* [Problem to solve]:
Lay out the lines as a Markdown table with two columns, Row and Line, starting with the line that contains "498x388 pixels. Task: Click" and going on through the line that contains "The width and height of the screenshot is (1024, 475).". Number each line in Row, and leave out blank lines.

* [Stored rows]:
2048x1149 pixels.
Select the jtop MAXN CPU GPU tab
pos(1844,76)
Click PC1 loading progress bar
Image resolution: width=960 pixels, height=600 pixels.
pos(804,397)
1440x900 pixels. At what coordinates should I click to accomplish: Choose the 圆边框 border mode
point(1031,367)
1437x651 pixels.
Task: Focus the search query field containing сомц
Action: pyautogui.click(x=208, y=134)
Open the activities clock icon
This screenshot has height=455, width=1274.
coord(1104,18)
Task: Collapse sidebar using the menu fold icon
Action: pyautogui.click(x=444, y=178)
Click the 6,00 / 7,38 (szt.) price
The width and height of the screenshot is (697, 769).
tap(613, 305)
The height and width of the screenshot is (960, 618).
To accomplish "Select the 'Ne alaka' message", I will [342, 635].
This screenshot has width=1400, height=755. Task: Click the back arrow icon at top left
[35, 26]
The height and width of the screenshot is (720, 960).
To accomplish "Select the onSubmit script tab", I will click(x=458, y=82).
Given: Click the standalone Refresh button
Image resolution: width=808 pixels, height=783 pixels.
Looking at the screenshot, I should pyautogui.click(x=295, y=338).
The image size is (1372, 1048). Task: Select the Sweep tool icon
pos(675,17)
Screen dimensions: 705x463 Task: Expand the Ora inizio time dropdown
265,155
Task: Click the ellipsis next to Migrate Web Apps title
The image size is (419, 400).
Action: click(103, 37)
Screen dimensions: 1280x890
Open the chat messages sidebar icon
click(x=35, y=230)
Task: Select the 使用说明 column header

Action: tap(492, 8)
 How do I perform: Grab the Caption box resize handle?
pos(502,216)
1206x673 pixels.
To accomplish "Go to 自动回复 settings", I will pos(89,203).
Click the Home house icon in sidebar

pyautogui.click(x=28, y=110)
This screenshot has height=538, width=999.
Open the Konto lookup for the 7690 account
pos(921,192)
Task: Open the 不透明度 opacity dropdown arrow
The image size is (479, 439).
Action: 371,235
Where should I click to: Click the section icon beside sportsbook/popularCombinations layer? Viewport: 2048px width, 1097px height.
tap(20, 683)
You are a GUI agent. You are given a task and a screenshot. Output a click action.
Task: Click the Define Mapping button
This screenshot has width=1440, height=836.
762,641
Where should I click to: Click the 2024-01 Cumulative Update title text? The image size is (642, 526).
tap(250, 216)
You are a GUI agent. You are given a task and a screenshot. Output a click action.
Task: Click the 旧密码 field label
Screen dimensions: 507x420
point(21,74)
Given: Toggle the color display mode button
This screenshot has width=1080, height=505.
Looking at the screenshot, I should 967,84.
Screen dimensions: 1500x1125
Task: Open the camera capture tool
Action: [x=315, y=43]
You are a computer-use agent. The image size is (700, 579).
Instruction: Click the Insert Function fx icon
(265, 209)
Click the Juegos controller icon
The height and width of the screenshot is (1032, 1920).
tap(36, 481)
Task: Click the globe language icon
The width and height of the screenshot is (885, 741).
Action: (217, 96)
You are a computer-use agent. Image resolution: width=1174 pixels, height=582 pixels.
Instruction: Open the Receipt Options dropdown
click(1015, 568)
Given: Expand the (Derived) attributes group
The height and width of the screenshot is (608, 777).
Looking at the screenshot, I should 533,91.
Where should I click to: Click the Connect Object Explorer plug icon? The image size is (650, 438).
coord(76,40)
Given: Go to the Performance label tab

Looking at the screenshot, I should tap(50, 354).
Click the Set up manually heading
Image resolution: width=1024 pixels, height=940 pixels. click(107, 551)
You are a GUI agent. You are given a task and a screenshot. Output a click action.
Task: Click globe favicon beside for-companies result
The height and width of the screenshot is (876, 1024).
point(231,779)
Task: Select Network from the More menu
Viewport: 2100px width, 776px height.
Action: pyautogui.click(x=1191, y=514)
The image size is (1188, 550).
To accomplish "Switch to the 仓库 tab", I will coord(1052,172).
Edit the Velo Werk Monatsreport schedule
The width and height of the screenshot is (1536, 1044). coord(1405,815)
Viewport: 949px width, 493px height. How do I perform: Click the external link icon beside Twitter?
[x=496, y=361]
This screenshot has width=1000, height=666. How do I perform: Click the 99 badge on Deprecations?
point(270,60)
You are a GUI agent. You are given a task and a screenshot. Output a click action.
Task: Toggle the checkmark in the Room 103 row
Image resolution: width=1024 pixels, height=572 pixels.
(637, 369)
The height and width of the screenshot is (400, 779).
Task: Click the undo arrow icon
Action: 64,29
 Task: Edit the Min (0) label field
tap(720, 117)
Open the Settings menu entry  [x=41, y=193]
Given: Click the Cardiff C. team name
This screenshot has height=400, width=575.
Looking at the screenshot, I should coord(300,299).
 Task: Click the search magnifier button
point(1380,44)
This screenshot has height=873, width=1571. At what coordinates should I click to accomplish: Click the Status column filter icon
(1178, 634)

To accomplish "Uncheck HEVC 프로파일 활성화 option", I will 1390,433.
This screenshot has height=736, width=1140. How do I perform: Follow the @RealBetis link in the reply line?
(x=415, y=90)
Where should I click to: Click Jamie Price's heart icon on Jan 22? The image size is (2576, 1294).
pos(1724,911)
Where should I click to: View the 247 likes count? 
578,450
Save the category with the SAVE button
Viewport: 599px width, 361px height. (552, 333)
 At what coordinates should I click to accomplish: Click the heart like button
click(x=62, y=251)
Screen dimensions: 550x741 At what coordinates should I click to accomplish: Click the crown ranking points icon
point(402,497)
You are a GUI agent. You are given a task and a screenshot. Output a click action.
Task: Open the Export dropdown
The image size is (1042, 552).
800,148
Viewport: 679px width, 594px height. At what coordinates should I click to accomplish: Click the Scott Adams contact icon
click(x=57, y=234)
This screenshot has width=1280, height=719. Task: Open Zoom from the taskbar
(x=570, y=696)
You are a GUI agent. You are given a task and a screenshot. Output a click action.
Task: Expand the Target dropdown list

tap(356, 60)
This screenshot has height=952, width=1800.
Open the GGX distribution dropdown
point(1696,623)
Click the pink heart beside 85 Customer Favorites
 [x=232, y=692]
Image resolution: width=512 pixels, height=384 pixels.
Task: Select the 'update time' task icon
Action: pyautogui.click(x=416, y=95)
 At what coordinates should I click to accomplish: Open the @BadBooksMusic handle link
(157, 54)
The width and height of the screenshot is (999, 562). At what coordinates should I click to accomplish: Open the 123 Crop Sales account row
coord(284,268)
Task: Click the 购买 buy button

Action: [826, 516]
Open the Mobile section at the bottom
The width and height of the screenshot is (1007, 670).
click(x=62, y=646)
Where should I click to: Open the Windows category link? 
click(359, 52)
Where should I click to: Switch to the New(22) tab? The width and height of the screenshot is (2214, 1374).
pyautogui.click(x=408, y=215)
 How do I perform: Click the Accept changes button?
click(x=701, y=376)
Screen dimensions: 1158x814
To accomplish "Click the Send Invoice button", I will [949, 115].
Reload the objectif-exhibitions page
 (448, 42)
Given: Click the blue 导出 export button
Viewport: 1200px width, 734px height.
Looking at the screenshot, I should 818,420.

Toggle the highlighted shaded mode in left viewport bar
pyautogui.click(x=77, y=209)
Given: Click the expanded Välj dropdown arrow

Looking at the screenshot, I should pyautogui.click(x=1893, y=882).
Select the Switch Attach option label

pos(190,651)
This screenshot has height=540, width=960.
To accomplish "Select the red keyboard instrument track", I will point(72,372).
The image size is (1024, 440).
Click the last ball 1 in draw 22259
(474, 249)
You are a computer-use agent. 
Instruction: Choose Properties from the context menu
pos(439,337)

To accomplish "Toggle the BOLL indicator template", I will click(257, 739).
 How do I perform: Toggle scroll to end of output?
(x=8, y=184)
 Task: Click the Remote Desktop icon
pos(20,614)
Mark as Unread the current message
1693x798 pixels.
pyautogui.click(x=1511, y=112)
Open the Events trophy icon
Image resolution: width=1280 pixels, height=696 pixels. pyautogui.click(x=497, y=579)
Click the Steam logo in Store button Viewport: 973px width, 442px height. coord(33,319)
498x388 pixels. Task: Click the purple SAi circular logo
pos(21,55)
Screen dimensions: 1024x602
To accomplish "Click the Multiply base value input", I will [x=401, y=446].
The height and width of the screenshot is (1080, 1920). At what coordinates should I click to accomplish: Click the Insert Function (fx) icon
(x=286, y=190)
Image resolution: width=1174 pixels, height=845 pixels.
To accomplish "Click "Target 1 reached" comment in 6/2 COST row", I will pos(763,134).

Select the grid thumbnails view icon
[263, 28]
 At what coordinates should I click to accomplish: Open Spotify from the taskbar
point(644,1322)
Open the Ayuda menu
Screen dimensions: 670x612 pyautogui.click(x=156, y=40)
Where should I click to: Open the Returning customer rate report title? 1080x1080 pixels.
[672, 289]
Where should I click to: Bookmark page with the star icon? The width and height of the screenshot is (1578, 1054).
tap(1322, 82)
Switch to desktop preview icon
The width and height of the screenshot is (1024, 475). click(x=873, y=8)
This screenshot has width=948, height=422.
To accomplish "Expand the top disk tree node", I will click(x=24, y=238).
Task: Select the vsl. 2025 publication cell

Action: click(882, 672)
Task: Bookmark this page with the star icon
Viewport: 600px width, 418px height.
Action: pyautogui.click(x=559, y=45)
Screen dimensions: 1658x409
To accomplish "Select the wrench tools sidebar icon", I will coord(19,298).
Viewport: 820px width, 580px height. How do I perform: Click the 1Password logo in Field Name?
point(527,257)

* [Worked solution]:
| Row | Line |
|---|---|
| 1 | 498x388 pixels. Task: Click the purple SAi circular logo |
| 2 | pos(21,55) |
| 3 | Screen dimensions: 1024x602 |
| 4 | To accomplish "Click the Multiply base value input", I will [x=401, y=446]. |
| 5 | The height and width of the screenshot is (1080, 1920). At what coordinates should I click to accomplish: Click the Insert Function (fx) icon |
| 6 | (x=286, y=190) |
| 7 | Image resolution: width=1174 pixels, height=845 pixels. |
| 8 | To accomplish "Click "Target 1 reached" comment in 6/2 COST row", I will pos(763,134). |
| 9 | Select the grid thumbnails view icon |
| 10 | [263, 28] |
| 11 |  At what coordinates should I click to accomplish: Open Spotify from the taskbar |
| 12 | point(644,1322) |
| 13 | Open the Ayuda menu |
| 14 | Screen dimensions: 670x612 pyautogui.click(x=156, y=40) |
| 15 | Where should I click to: Open the Returning customer rate report title? 1080x1080 pixels. |
| 16 | [672, 289] |
| 17 | Where should I click to: Bookmark page with the star icon? The width and height of the screenshot is (1578, 1054). |
| 18 | tap(1322, 82) |
| 19 | Switch to desktop preview icon |
| 20 | The width and height of the screenshot is (1024, 475). click(x=873, y=8) |